*Work item:* Restate the data below word for word. Leave the images out.

[Provided information]

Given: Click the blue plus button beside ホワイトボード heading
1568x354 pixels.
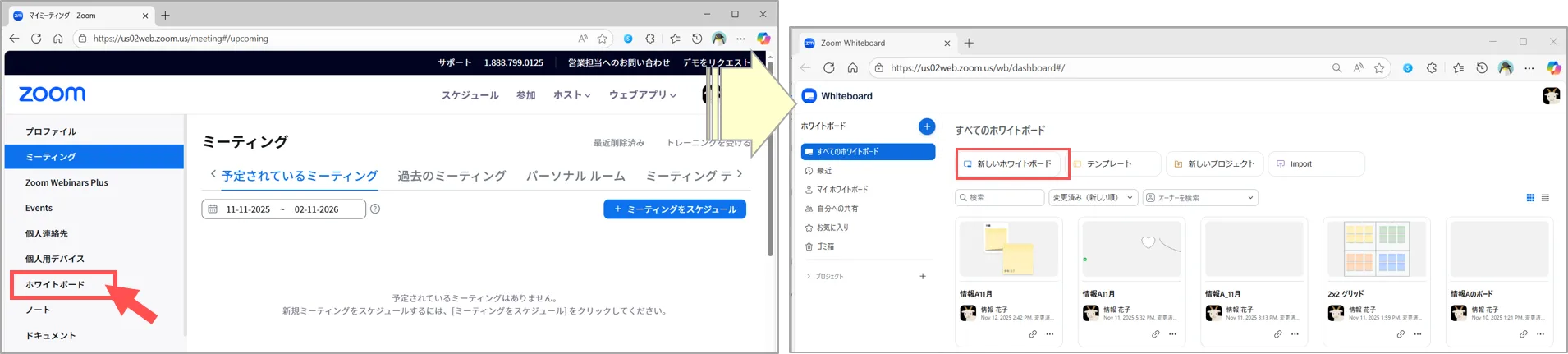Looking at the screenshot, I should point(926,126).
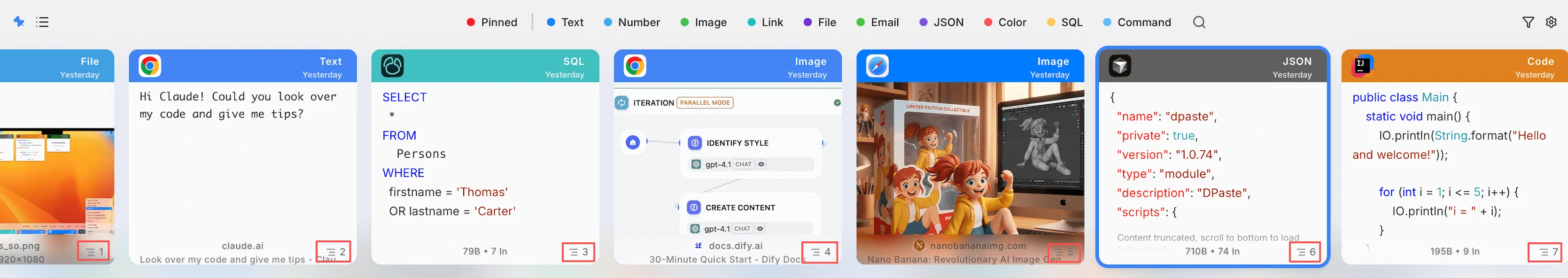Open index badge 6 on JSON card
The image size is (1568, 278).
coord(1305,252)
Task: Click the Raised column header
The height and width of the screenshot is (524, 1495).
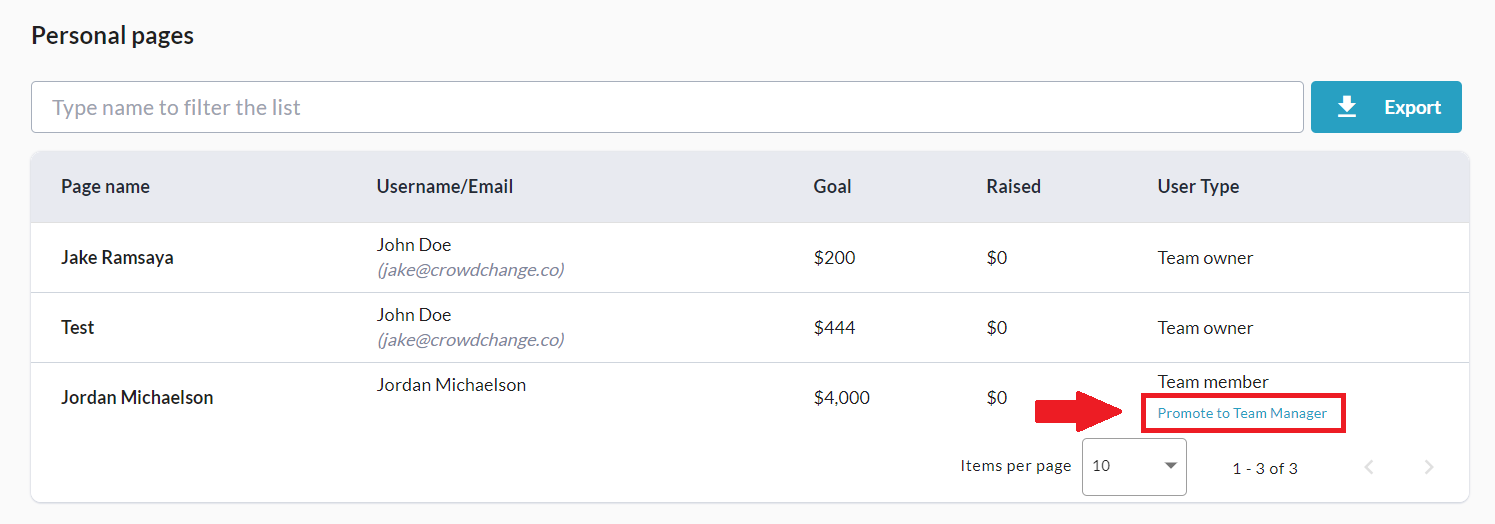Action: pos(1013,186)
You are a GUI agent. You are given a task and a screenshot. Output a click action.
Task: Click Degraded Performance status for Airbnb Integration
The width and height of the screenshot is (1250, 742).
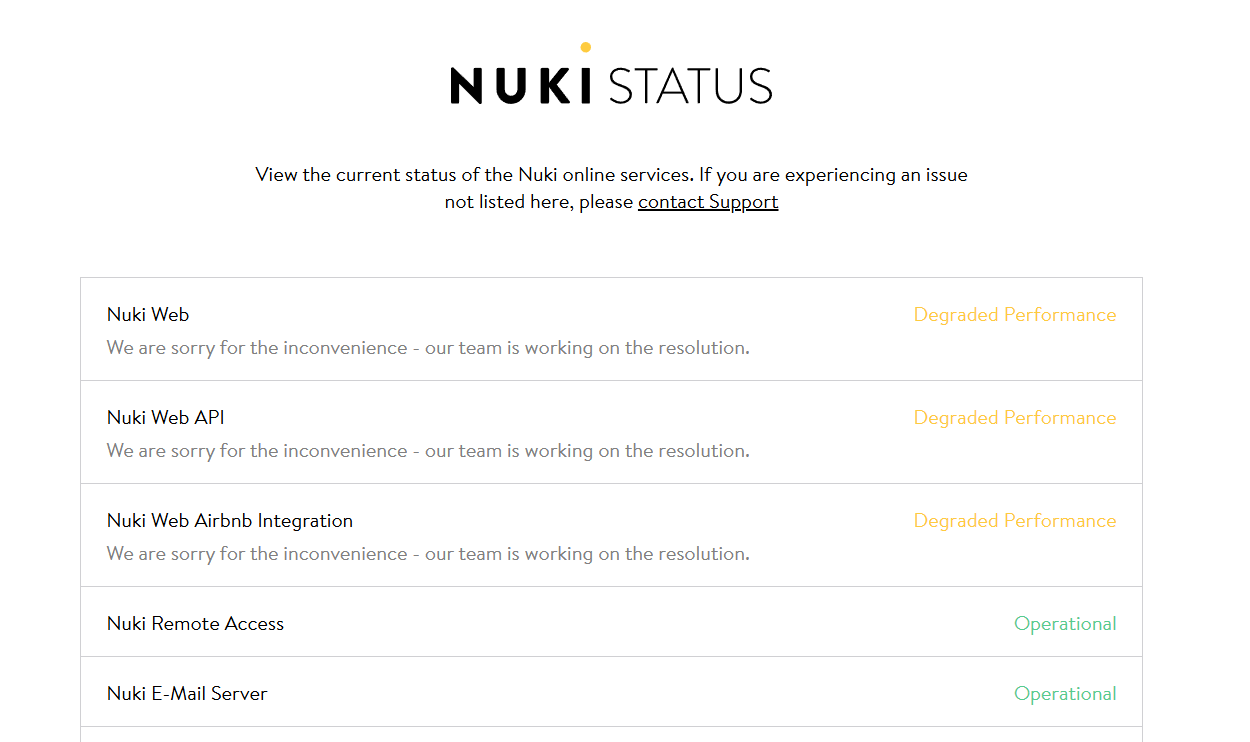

[/Provided information]

*Answer box:*
Given: Click the blue plus button beside ホワイトボード heading
1568x354 pixels.
Looking at the screenshot, I should point(926,126).
Open index badge 6 on JSON card
The image size is (1568, 278).
coord(1305,252)
Task: Click the Raised column header
The height and width of the screenshot is (524, 1495).
Action: pos(1013,186)
You are a GUI agent. You are given a task and a screenshot. Output a click action.
Task: Click Degraded Performance status for Airbnb Integration
The width and height of the screenshot is (1250, 742).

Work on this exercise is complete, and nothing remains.